Monday, February 1, 2010

A movie that inspired

I sometimes sit to wonder how life has shaped itself and always never have a concrete answer to the thought.It clearly brings me to believe that certain things are beyond the finite.This concept may sound extremely hypothetical and abstract but time has strengthened the roots of this idea.My life has provided me with ample examples wherein situations have left me with no answers and led me to follow a higher calling that was meant for me.This firm faith in the almighty is purely a manifestation of our conscience which discerns the wrong from the right.It is only when the mind hits against such a notion that the jigsaw puzzle pieces of life begin to unfold themselves.

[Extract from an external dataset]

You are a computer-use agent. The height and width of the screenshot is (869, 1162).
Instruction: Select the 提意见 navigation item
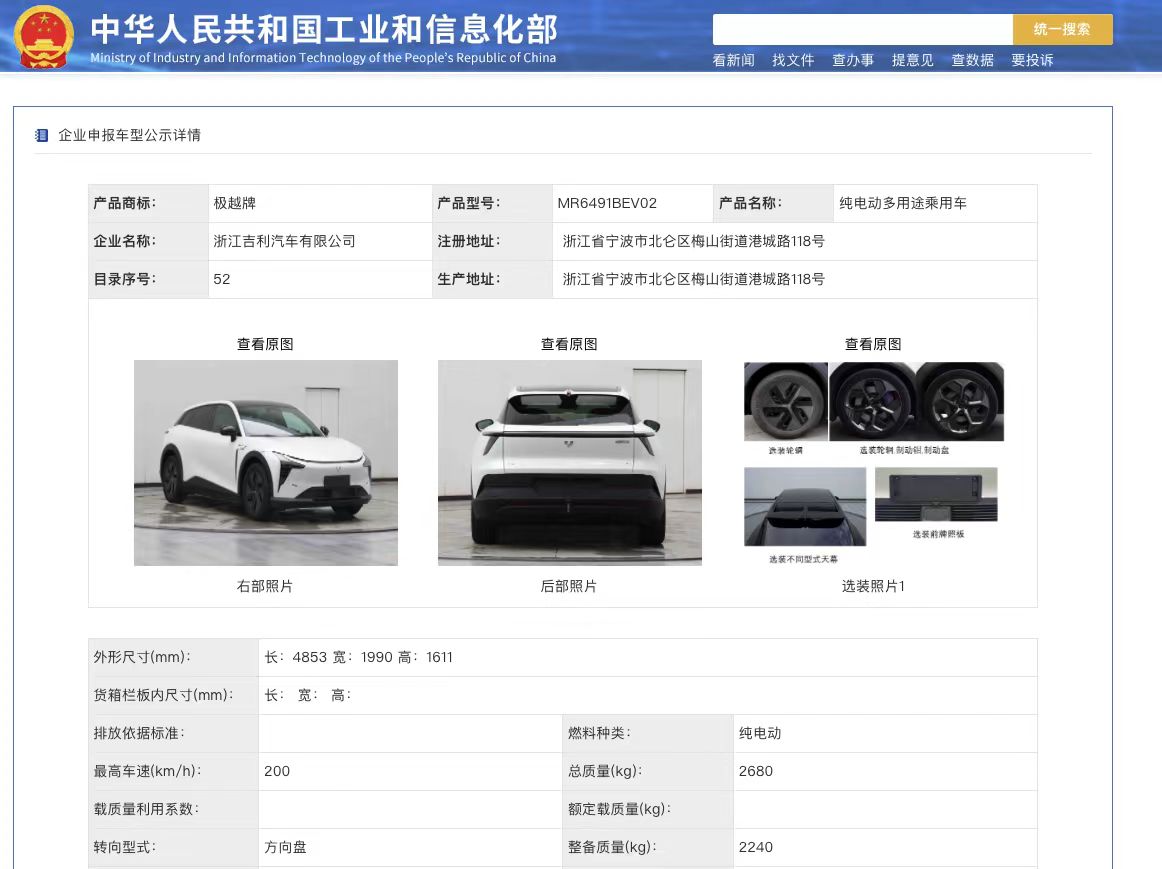(x=912, y=60)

The last two days have been enriching in terms of acquiring a deeper insight into things.It is often said that things come to you only when you are prepared to take them.It was almost after 7 years that i came upon this very popular movie which had a message to convey which was closely connected itself to the intangible,invincible and the impalpable- GOD.The movie brought forth the perspective of a physically challenged man who possessed a simple vision where he envisioned the almighty in every human he met.The abstraction predominantly dealt with the power to overcome ever obstacle and look for a reason that extended beyond the norms.The movie aptly titled sees the emotion love binding two hearts despite sworn by hatred and differences.Every scene had a lesson to offer and this has opened up new vistas of thinking.We tend to channelize a lot of our energy towards the trivial things in life and hence chase a life that is not meant to be ours.The world has shades of everything in it but it is in us that decides what we attract and our actions decide our course.It has presented me a parallel line of thought which if incorporated can make life smoother and much more meaningful.
Each day i look forward to making my life consummate with tasks that give me inner satisfaction and pleasure.On the road to betterment i am blessed to come across instances that mark a change in my life!!